* WHAT THE TASK ASKS *
Switch "city label" to "town label" and write out again everything from the line containing "Viewport: 231px width, 191px" down to the line containing "Action: coord(624,298)", with nothing else changed. Leave the pictures out.

* RAW DATA *
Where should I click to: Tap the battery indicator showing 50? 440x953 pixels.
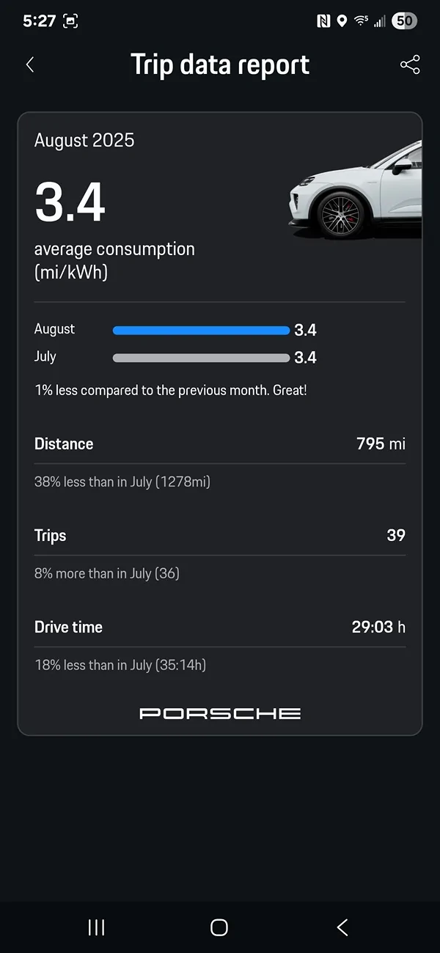(x=403, y=21)
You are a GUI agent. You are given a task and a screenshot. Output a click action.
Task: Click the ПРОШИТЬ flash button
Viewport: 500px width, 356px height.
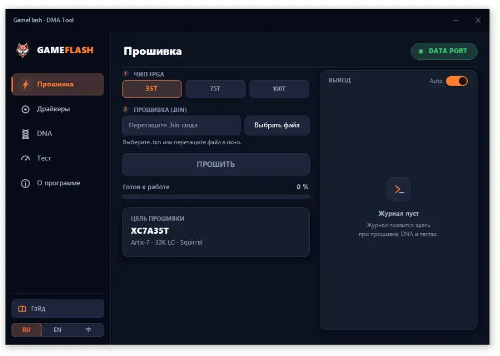(215, 164)

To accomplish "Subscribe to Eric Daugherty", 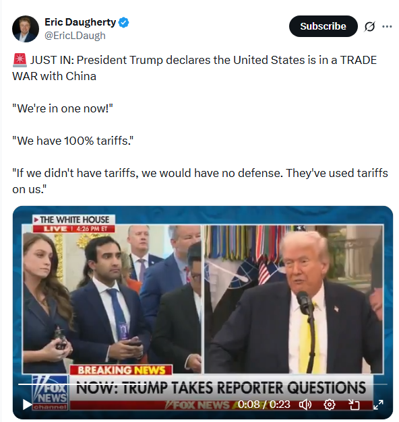I will click(324, 26).
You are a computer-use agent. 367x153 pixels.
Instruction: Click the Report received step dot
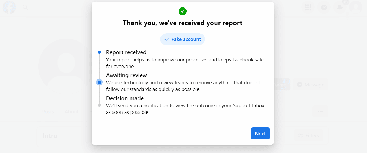pos(99,52)
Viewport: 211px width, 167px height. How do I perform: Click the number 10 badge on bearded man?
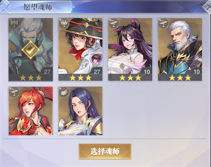tap(197, 72)
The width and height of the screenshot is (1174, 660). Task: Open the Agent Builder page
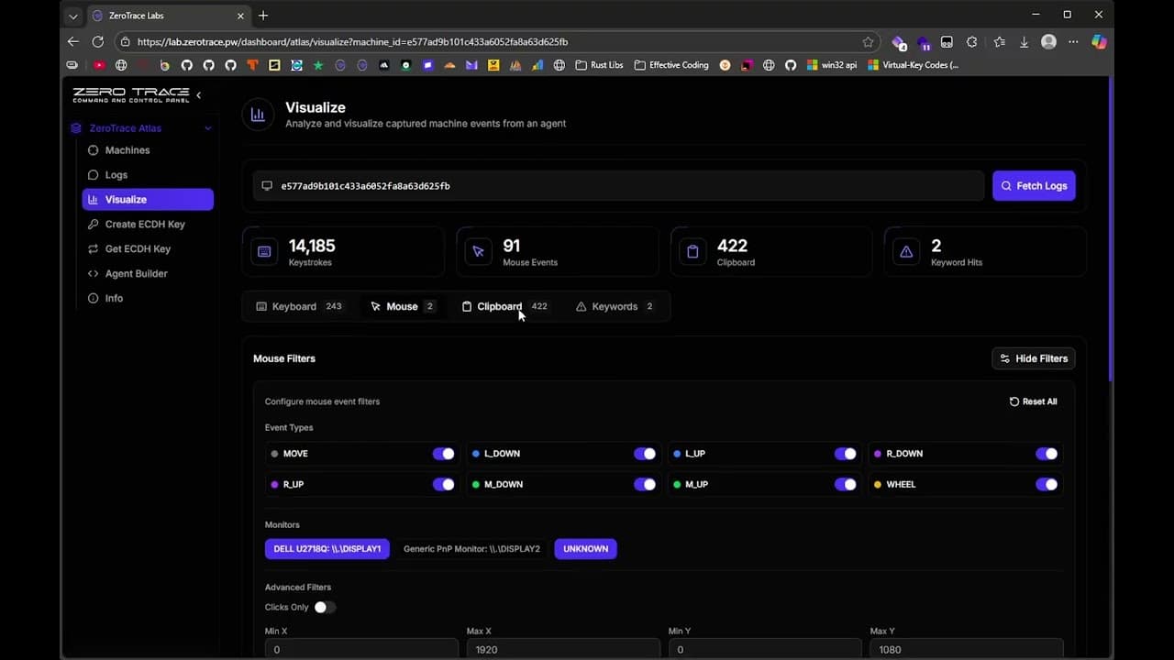(136, 274)
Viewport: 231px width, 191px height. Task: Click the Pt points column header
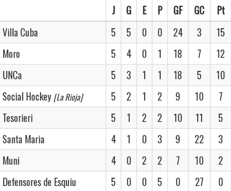(x=221, y=11)
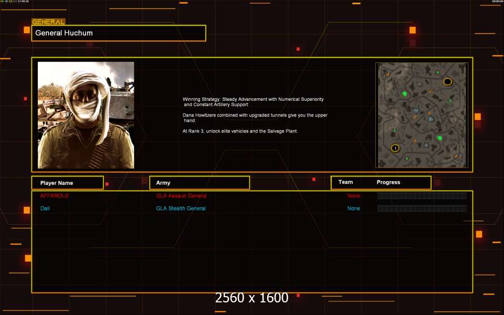Select the Player Name column header

[x=67, y=183]
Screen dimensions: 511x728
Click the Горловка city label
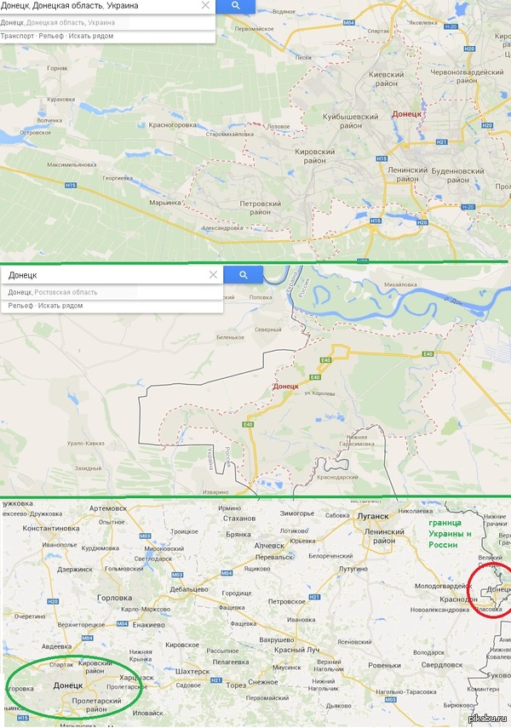[x=114, y=598]
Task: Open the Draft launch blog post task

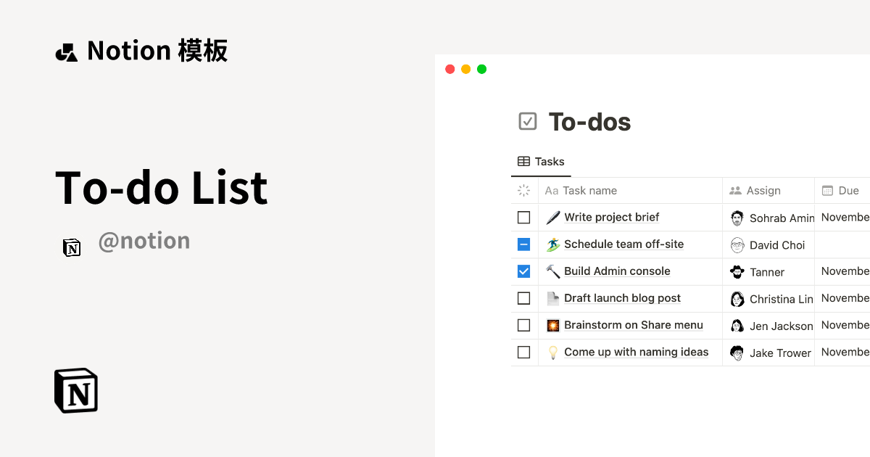Action: coord(624,298)
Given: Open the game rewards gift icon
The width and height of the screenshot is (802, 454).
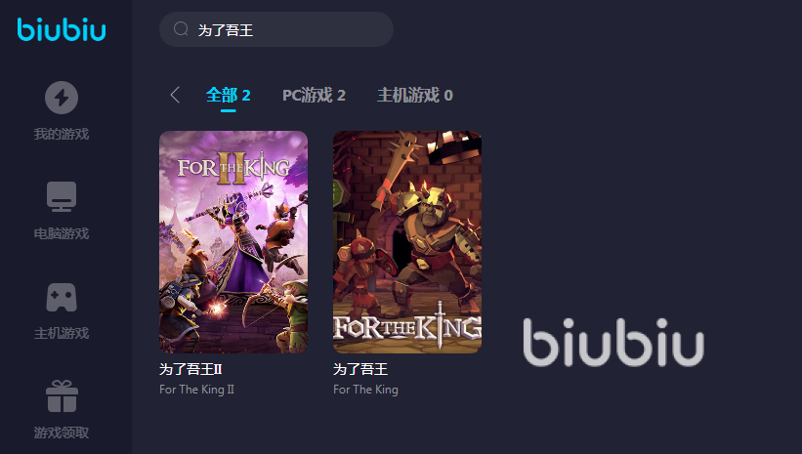Looking at the screenshot, I should coord(62,396).
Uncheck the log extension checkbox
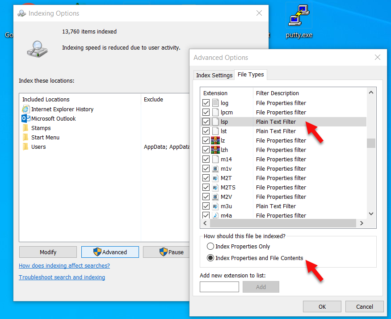Image resolution: width=391 pixels, height=319 pixels. pyautogui.click(x=206, y=103)
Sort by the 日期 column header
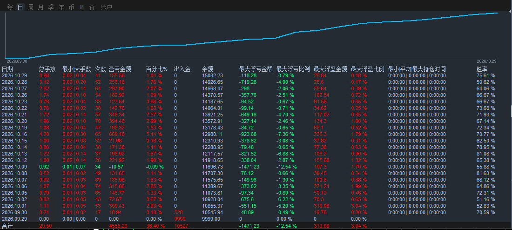Viewport: 512px width, 230px height. (x=7, y=69)
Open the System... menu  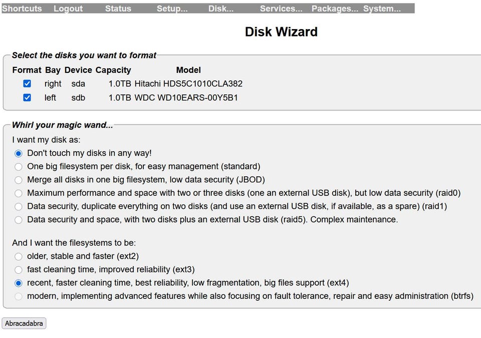pyautogui.click(x=382, y=9)
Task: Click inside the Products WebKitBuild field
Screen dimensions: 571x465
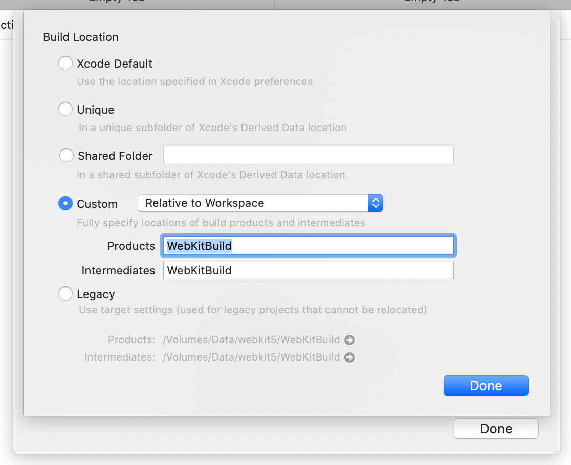Action: tap(307, 245)
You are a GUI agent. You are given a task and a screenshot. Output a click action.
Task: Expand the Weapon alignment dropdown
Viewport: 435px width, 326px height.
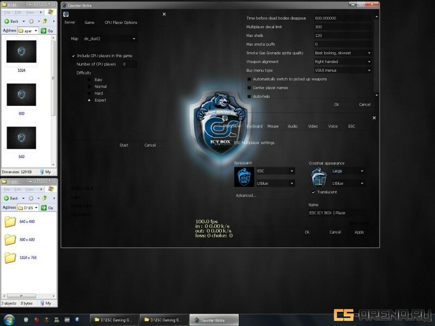click(343, 62)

* RESPONSE BELOW *
Viewport: 231px width, 191px height. Task: Click the Pt points column header
(x=221, y=11)
Select the Player Name column header

[x=67, y=183]
Screen dimensions: 511x728
Click the Горловка town label
[x=114, y=598]
Task: Open the Draft launch blog post task

Action: coord(624,298)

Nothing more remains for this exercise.